- DVD cover
- Genre: Drama
- Based on: Monte Carlo by Stephen Sheppard
- Screenplay by: Peter Lefcourt
- Story by: Stephen Sheppard
- Directed by: Anthony Page
- Starring: Joan Collins; George Hamilton; Lisa Eilbacher; Lauren Hutton; Robert Carradine; Malcolm McDowell;
- Music by: Stanley Myers
- Country of origin: United States
- Original language: English
- No. of episodes: 2

Production
- Executive producers: Joan Collins; Peter Holm;
- Producer: Gerald W. Abrams
- Cinematography: Jean Tournier
- Editor: Bill Lenny
- Running time: 200 minutes
- Production companies: Collins-Holm Productions; Highgate Pictures; New World Pictures; Phoenix Entertainment Group;
- Budget: $9 million

Original release
- Network: CBS
- Release: November 9 – November 10, 1986

= Monte Carlo (miniseries) =

1986 American TV series

Monte Carlo is a 1986 American two-part, four-hour television miniseries starring Joan Collins and George Hamilton. An adaptation of the 1983 novel of the same name by Stephen Sheppard, it is a spy thriller set in Monaco during World War II. The miniseries was produced by Gerald W. Abrams, Collins and her then-husband Peter Holm.

==Cast==
- Starring
- Joan Collins as Katrina Petrovna
- George Hamilton as Harry Price
- Lisa Eilbacher as Maggie Egan
- Lauren Hutton as Evelyn MacIntyre
- Robert Carradine as Bobby Morgan
- Malcolm McDowell as Christopher Quinn
- Also starring
- Philip Madoc as Properi
- Leslie Phillips as Baldwin
- Peter Vaughan as Pabst

==Production==
Adapted from the 1983 novel Monte Carlo by Stephen Sheppard (Summit Books, ISBN 0-671-44789-0), the teleplay was written by Peter Lefcourt. The miniseries was produced by Gerald W. Abrams, Collins and her then-husband Peter Holm. Directed by Anthony Page, it was reported to have cost $9 million.

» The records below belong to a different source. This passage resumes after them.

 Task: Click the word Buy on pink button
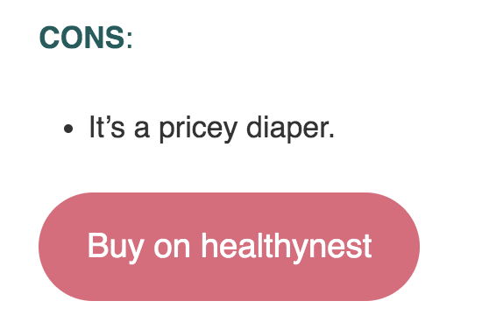point(116,248)
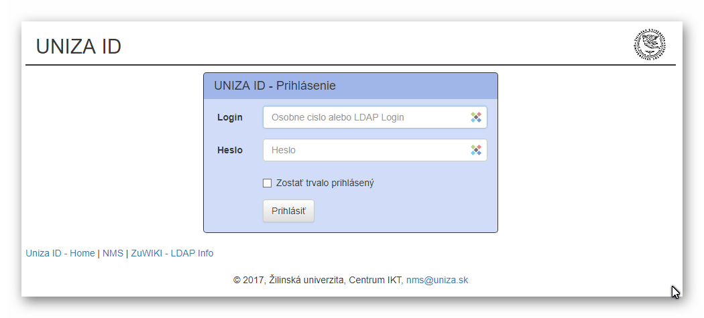The image size is (704, 318).
Task: Click the password manager icon in Heslo field
Action: 476,150
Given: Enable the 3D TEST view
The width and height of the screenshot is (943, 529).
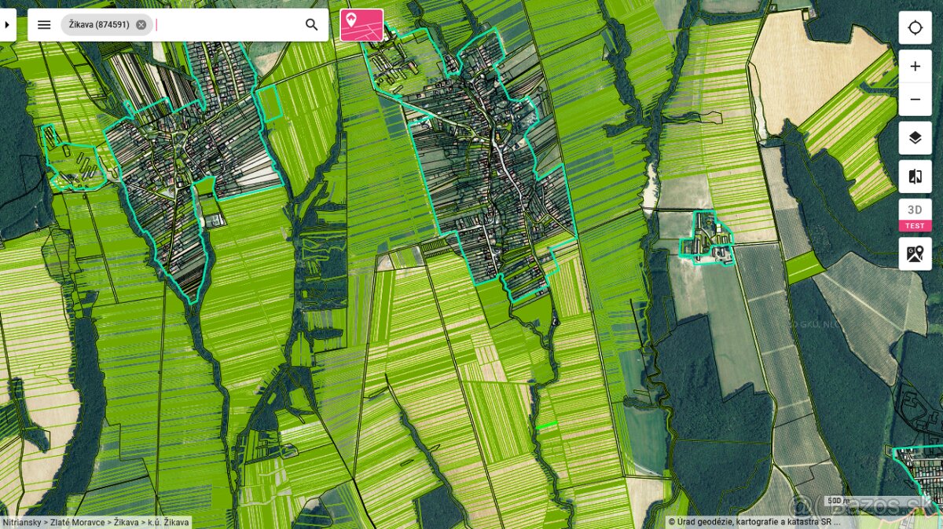Looking at the screenshot, I should click(x=915, y=215).
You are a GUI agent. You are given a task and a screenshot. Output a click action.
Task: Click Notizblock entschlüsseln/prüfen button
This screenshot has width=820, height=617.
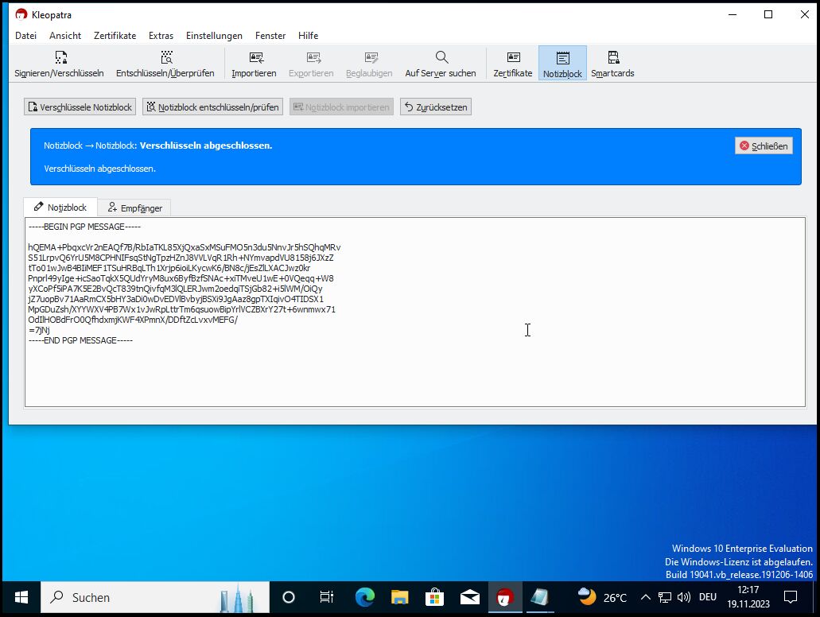212,107
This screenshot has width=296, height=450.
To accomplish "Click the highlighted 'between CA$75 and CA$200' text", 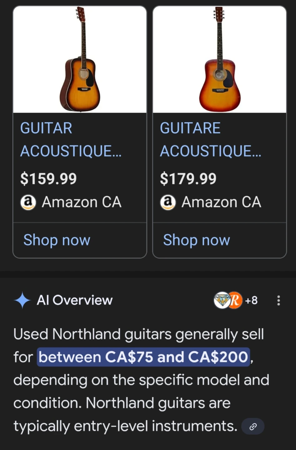I will coord(144,357).
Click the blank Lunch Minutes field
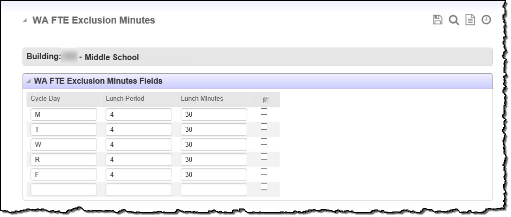 click(214, 190)
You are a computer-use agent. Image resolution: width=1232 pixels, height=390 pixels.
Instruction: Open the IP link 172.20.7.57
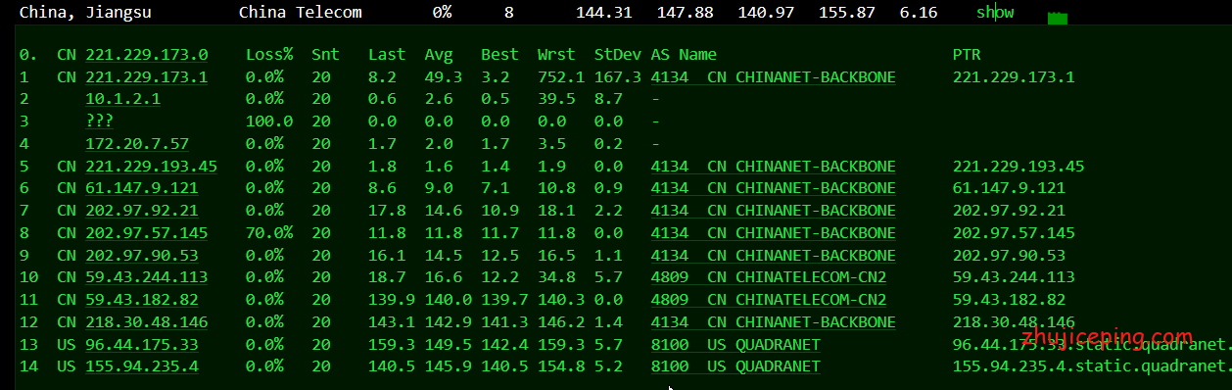coord(137,143)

==Broadcast and reception==
The four-hour miniseries was broadcast in two parts on CBS starting on November 9, 1986. John J. O'Connor of The New York Times wrote that "Monte Carlo gives us the beginnings of World War II as they might have been conceived and executed by a couturier." He noted that Collins has "more than three dozen costume changes", and that she "is convinced that her fans want only romantic adventures and beautiful people in gorgeous clothes".

Collins also produced and starred in the CBS miniseries Sins earlier the same year.